Please retype the data below in full.

'''

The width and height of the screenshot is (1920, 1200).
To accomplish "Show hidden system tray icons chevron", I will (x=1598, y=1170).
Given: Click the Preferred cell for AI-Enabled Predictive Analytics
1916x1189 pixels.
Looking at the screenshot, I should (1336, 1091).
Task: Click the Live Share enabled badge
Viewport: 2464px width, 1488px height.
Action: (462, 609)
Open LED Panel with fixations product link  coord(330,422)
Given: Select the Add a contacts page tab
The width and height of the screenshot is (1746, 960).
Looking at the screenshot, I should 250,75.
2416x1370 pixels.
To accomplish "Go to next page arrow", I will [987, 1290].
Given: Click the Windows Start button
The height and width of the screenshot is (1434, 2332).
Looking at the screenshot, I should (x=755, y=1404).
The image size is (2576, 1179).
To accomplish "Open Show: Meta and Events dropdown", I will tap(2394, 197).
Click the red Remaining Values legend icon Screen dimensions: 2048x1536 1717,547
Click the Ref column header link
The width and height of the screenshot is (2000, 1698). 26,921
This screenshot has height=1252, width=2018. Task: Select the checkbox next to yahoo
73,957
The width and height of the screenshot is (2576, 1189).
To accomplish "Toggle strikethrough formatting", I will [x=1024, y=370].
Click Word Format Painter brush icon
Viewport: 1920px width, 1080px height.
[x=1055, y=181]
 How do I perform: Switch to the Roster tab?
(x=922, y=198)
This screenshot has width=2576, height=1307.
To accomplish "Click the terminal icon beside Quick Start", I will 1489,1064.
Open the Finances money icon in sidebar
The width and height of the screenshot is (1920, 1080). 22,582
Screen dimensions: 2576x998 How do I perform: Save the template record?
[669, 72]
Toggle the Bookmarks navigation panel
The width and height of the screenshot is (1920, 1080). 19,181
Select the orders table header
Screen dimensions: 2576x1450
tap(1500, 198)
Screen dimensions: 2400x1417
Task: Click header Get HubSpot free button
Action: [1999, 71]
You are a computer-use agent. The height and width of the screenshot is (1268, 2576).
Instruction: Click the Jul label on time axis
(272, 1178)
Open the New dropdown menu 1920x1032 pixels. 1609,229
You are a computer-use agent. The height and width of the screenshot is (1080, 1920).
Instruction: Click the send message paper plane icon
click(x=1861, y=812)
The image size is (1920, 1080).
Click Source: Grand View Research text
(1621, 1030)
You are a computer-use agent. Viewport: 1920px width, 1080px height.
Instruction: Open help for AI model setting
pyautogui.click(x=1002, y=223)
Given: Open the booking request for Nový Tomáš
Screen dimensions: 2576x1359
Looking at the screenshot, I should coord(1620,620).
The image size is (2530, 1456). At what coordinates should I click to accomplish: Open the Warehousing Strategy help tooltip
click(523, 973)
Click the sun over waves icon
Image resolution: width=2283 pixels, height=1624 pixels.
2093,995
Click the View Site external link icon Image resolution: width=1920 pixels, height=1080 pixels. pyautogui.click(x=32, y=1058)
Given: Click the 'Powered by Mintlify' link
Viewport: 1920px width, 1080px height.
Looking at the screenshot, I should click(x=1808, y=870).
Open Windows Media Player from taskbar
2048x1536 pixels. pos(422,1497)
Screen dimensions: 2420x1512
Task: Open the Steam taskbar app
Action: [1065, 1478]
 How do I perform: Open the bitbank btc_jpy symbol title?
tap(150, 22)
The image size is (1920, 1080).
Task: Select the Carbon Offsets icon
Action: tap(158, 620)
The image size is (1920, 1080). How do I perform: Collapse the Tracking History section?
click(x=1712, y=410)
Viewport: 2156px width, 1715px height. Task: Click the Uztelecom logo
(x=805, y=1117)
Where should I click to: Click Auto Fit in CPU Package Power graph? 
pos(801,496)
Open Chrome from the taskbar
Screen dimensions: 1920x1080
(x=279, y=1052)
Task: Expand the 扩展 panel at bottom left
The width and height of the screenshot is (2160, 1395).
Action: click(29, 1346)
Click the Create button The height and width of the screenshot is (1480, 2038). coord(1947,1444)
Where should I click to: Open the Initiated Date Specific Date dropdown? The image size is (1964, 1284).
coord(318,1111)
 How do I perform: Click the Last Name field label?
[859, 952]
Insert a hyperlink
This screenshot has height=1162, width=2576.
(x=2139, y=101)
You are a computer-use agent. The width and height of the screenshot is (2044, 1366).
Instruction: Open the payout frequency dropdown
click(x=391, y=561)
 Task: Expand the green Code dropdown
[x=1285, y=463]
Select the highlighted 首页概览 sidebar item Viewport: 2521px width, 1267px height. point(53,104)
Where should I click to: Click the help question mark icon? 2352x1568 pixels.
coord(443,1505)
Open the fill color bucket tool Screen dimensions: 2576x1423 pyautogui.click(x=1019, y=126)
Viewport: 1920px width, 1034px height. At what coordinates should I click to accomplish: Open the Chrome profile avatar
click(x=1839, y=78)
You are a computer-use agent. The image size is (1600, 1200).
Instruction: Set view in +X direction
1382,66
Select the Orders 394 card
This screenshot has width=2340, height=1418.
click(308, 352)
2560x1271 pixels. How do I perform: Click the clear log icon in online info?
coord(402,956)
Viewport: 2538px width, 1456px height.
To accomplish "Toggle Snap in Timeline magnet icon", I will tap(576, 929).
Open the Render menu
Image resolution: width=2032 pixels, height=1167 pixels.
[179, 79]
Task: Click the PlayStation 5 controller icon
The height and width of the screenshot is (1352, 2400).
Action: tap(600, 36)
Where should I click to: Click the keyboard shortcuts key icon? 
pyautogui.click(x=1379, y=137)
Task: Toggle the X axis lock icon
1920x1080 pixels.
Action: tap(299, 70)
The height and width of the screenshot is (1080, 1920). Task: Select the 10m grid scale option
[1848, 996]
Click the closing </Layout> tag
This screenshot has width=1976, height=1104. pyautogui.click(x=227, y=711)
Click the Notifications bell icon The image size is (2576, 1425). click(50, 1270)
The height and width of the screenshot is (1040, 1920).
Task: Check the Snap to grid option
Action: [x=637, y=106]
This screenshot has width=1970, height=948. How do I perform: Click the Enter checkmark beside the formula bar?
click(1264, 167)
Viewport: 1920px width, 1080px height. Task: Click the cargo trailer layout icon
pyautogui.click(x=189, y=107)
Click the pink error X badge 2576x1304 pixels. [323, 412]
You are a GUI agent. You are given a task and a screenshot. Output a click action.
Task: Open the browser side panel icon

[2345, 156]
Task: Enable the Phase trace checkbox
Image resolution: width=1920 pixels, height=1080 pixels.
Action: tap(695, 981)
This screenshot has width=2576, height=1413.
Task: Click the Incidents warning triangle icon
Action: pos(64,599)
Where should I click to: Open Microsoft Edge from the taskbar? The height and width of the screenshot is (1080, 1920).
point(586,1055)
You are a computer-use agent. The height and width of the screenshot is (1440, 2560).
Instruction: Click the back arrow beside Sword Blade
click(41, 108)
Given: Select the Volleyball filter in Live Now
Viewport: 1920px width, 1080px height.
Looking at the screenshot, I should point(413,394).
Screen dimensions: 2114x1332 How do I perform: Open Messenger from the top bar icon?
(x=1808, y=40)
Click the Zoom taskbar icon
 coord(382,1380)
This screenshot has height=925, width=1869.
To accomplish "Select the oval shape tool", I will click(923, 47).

'''

▸ YOUR RESPONSE:
The width and height of the screenshot is (1920, 1200).
To accomplish "Show hidden system tray icons chevron", I will (x=1598, y=1170).
Given: Click the Preferred cell for AI-Enabled Predictive Analytics
1916x1189 pixels.
Looking at the screenshot, I should (1336, 1091).
Task: Click the Live Share enabled badge
Viewport: 2464px width, 1488px height.
Action: (462, 609)
Open LED Panel with fixations product link  coord(330,422)
Given: Select the Add a contacts page tab
The width and height of the screenshot is (1746, 960).
Looking at the screenshot, I should 250,75.
2416x1370 pixels.
To accomplish "Go to next page arrow", I will [987, 1290].
Given: Click the Windows Start button
The height and width of the screenshot is (1434, 2332).
Looking at the screenshot, I should (x=755, y=1404).
The image size is (2576, 1179).
To accomplish "Open Show: Meta and Events dropdown", I will tap(2394, 197).
Click the red Remaining Values legend icon Screen dimensions: 2048x1536 1717,547
Click the Ref column header link
The width and height of the screenshot is (2000, 1698). 26,921
This screenshot has height=1252, width=2018. Task: Select the checkbox next to yahoo
73,957
The width and height of the screenshot is (2576, 1189).
To accomplish "Toggle strikethrough formatting", I will [x=1024, y=370].
Click Word Format Painter brush icon
Viewport: 1920px width, 1080px height.
[x=1055, y=181]
 How do I perform: Switch to the Roster tab?
(x=922, y=198)
This screenshot has width=2576, height=1307.
To accomplish "Click the terminal icon beside Quick Start", I will 1489,1064.
Open the Finances money icon in sidebar
The width and height of the screenshot is (1920, 1080). 22,582
Screen dimensions: 2576x998 How do I perform: Save the template record?
[669, 72]
Toggle the Bookmarks navigation panel
The width and height of the screenshot is (1920, 1080). 19,181
Select the orders table header
Screen dimensions: 2576x1450
tap(1500, 198)
Screen dimensions: 2400x1417
Task: Click header Get HubSpot free button
Action: [1999, 71]
You are a computer-use agent. The height and width of the screenshot is (1268, 2576).
Instruction: Click the Jul label on time axis
(272, 1178)
Open the New dropdown menu 1920x1032 pixels. 1609,229
You are a computer-use agent. The height and width of the screenshot is (1080, 1920).
Instruction: Click the send message paper plane icon
click(x=1861, y=812)
The image size is (1920, 1080).
Click Source: Grand View Research text
(1621, 1030)
You are a computer-use agent. Viewport: 1920px width, 1080px height.
Instruction: Open help for AI model setting
pyautogui.click(x=1002, y=223)
Given: Open the booking request for Nový Tomáš
Screen dimensions: 2576x1359
Looking at the screenshot, I should coord(1620,620).
The image size is (2530, 1456). At what coordinates should I click to accomplish: Open the Warehousing Strategy help tooltip
click(523, 973)
Click the sun over waves icon
Image resolution: width=2283 pixels, height=1624 pixels.
2093,995
Click the View Site external link icon Image resolution: width=1920 pixels, height=1080 pixels. pyautogui.click(x=32, y=1058)
Given: Click the 'Powered by Mintlify' link
Viewport: 1920px width, 1080px height.
Looking at the screenshot, I should click(x=1808, y=870).
Open Windows Media Player from taskbar
2048x1536 pixels. pos(422,1497)
Screen dimensions: 2420x1512
Task: Open the Steam taskbar app
Action: [1065, 1478]
 How do I perform: Open the bitbank btc_jpy symbol title?
tap(150, 22)
The image size is (1920, 1080).
Task: Select the Carbon Offsets icon
Action: tap(158, 620)
The image size is (1920, 1080). How do I perform: Collapse the Tracking History section?
click(x=1712, y=410)
Viewport: 2156px width, 1715px height. Task: Click the Uztelecom logo
(x=805, y=1117)
Where should I click to: Click Auto Fit in CPU Package Power graph? 
pos(801,496)
Open Chrome from the taskbar
Screen dimensions: 1920x1080
(x=279, y=1052)
Task: Expand the 扩展 panel at bottom left
The width and height of the screenshot is (2160, 1395).
Action: click(29, 1346)
Click the Create button The height and width of the screenshot is (1480, 2038). coord(1947,1444)
Where should I click to: Open the Initiated Date Specific Date dropdown? The image size is (1964, 1284).
coord(318,1111)
 How do I perform: Click the Last Name field label?
[859, 952]
Insert a hyperlink
This screenshot has height=1162, width=2576.
(x=2139, y=101)
You are a computer-use agent. The width and height of the screenshot is (2044, 1366).
Instruction: Open the payout frequency dropdown
click(x=391, y=561)
 Task: Expand the green Code dropdown
[x=1285, y=463]
Select the highlighted 首页概览 sidebar item Viewport: 2521px width, 1267px height. point(53,104)
Where should I click to: Click the help question mark icon? 2352x1568 pixels.
coord(443,1505)
Open the fill color bucket tool Screen dimensions: 2576x1423 pyautogui.click(x=1019, y=126)
Viewport: 1920px width, 1034px height. At what coordinates should I click to accomplish: Open the Chrome profile avatar
click(x=1839, y=78)
You are a computer-use agent. The image size is (1600, 1200).
Instruction: Set view in +X direction
1382,66
Select the Orders 394 card
This screenshot has width=2340, height=1418.
click(308, 352)
2560x1271 pixels. How do I perform: Click the clear log icon in online info?
coord(402,956)
Viewport: 2538px width, 1456px height.
To accomplish "Toggle Snap in Timeline magnet icon", I will tap(576, 929).
Open the Render menu
Image resolution: width=2032 pixels, height=1167 pixels.
[179, 79]
Task: Click the PlayStation 5 controller icon
The height and width of the screenshot is (1352, 2400).
Action: tap(600, 36)
Where should I click to: Click the keyboard shortcuts key icon? 
pyautogui.click(x=1379, y=137)
Task: Toggle the X axis lock icon
1920x1080 pixels.
Action: tap(299, 70)
The height and width of the screenshot is (1080, 1920). Task: Select the 10m grid scale option
[1848, 996]
Click the closing </Layout> tag
This screenshot has width=1976, height=1104. pyautogui.click(x=227, y=711)
Click the Notifications bell icon The image size is (2576, 1425). click(50, 1270)
The height and width of the screenshot is (1040, 1920).
Task: Check the Snap to grid option
Action: [x=637, y=106]
This screenshot has width=1970, height=948. How do I perform: Click the Enter checkmark beside the formula bar?
click(1264, 167)
Viewport: 1920px width, 1080px height. Task: Click the cargo trailer layout icon
pyautogui.click(x=189, y=107)
Click the pink error X badge 2576x1304 pixels. [323, 412]
You are a GUI agent. You are given a task and a screenshot. Output a click action.
Task: Open the browser side panel icon

[2345, 156]
Task: Enable the Phase trace checkbox
Image resolution: width=1920 pixels, height=1080 pixels.
Action: tap(695, 981)
This screenshot has width=2576, height=1413.
Task: Click the Incidents warning triangle icon
Action: pos(64,599)
Where should I click to: Open Microsoft Edge from the taskbar? The height and width of the screenshot is (1080, 1920).
point(586,1055)
You are a computer-use agent. The height and width of the screenshot is (1440, 2560).
Instruction: Click the back arrow beside Sword Blade
click(41, 108)
Given: Select the Volleyball filter in Live Now
Viewport: 1920px width, 1080px height.
Looking at the screenshot, I should point(413,394).
Screen dimensions: 2114x1332 How do I perform: Open Messenger from the top bar icon?
(x=1808, y=40)
Click the Zoom taskbar icon
 coord(382,1380)
This screenshot has height=925, width=1869.
To accomplish "Select the oval shape tool", I will click(923, 47).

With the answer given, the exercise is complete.